Bagikan:

JAKARTA – Pakar hukum tata negara, Feri Amsari menilai perubahan nomenklatur Dewan Pertimbangan Presiden (Wantimpres) menjadi Dewan Pertimbangan Agung (DPA) yang termuat dalam draft revisi Undang-Undang Wantimpres melanggar konstitusi dan bertentangan dengan semangat reformasi.

Dia menjelaskan, Bab 4 Undang-Undang Dasar 1945 hasil amandemen sudah menghapus eksistensi DPA sebagai langkah efisiensi dan efektivitas pemurnian sistem presidensial yang diterapkan di Indonesia.

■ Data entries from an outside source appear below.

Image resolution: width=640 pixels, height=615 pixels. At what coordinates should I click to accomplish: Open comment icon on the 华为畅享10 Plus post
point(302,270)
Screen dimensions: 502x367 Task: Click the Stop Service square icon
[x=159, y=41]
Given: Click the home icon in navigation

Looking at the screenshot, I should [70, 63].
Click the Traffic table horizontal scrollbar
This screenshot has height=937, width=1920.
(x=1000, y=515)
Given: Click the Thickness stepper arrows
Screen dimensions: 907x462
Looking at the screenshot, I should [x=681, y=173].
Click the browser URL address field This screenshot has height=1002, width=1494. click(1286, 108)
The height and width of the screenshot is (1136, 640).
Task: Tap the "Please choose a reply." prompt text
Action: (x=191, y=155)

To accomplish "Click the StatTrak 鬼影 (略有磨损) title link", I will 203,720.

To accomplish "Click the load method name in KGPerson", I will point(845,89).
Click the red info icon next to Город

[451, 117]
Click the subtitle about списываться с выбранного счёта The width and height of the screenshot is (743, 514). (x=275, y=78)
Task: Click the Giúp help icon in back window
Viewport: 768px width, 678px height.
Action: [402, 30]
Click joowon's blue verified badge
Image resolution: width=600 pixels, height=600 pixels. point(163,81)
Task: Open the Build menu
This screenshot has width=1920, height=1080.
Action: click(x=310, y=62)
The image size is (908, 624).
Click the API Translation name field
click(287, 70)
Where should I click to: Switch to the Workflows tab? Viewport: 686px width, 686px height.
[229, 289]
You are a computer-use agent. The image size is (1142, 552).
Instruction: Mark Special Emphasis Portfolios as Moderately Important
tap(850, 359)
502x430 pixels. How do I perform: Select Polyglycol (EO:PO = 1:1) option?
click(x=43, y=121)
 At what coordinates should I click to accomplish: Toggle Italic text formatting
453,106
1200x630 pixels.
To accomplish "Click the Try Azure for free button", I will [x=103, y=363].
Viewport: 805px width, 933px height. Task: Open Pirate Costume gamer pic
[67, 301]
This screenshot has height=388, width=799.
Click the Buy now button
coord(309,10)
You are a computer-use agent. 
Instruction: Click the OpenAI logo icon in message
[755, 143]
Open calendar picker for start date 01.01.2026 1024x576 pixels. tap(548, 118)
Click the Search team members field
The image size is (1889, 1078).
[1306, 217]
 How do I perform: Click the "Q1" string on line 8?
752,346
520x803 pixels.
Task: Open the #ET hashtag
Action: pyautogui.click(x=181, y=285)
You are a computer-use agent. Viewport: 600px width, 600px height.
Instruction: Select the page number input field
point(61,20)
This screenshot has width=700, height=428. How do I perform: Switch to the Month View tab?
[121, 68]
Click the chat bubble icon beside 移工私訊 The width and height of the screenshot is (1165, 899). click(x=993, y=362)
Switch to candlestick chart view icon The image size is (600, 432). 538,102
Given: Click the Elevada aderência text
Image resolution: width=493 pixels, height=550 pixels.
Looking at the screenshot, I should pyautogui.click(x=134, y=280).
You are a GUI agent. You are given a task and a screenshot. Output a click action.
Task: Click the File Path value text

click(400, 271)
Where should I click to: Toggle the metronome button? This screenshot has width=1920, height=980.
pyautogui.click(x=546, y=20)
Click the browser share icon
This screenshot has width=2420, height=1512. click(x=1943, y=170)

“Sebagai gantinya, presiden melalui UU diberikan wewenang untuk membentuk Wantimpres yang berada di bawah kuasa presiden atau bagian staf presiden di Istana Negara,” ujarnya, Minggu 14 Juli 2024.

Feri mengungkapkan, usulan perubahan nomenklatur Wantimpres menjadi DPA terkesan janggal. Terlebih, hal tersebut dilakukan saat mendekati akhir masa jabatan Presiden Joko Widodo. Karena itu, dugaan yang berkembang saat ini adalah Jokowi menginginkan jabatan sebagai Ketua DPA usai lengser sebagai presiden.

“Apalagi bila kemudian melakukan perubahan yang menyebabkan tidak lagi DPA berada di bawah kewenangan presiden, tetapi menjadi sebuah lembaga sendiri,” imbuhnya.

Dia menegaskan, usulan DPA yang digulirkan Baleg DPR tidak sesuai dengan UUD 1945, dan cenderung melanggar serta bertentangan terhadap konstitusi. Selain itu, adanya DPA berpotensi membahayakan presiden berikutnya karena kekuasaannya tidak dimurnikan lagi.

“Langkah politis Jokowi pada akhir masa jabatannya sangat bertentangan dengan UUD 1945. Apalagi, usulan DPA itu membuat UU bertabrakan satu sama lain terhadap konstitusi,” kata Feri Amsari.